The first will be to expand threat intelligence through collaboration, strengthening partnerships with stakeholders to keep pace with evolving threats. Both AI developers and government organizations will need to consolidate threat information to better adopt a collaborative security approach. Some measures include implementing alerting, data collection and tracking methods for malicious actors and techniques. In addition, entities should work to improve situational awareness and align threat intelligence across industries to enhance threat modelling and effective mitigation design.
Organizations must also create robust, agent-specific evaluations to identify and address gaps while validating agentic AI systems. Additional plans should include generating benchmark datasets to cover new domains and represent realistic deployment contexts. These results should inform and validate security practices, identify failure points and contribute to developing better security practices.
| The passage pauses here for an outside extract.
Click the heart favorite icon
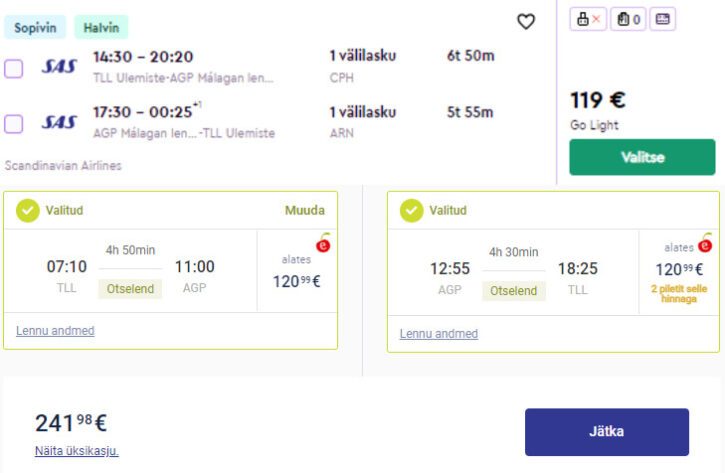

The final recommendation will be to leverage system-theoretic approaches to analyze security and offer appropriate measures. Current analyses are incapable of measuring and monitoring these systems, making it difficult for leaders to make informed and effective decisions regarding their operation, utility, and security. The document recommends the following best practices:
- Apply System Theoretic Process Analysis (STPA) and its security extension, STPA for Security, to analyze notional and operational systems, identify security issues, assess mission risk and inform potential mitigations.
- Use Causal Analysis using System Theory (CAST) to investigate security incidents and identify underlying causes at the system level.
- Apply STPA and CAST to address safety and security concerns concurrently across agentic AI system lifecycles.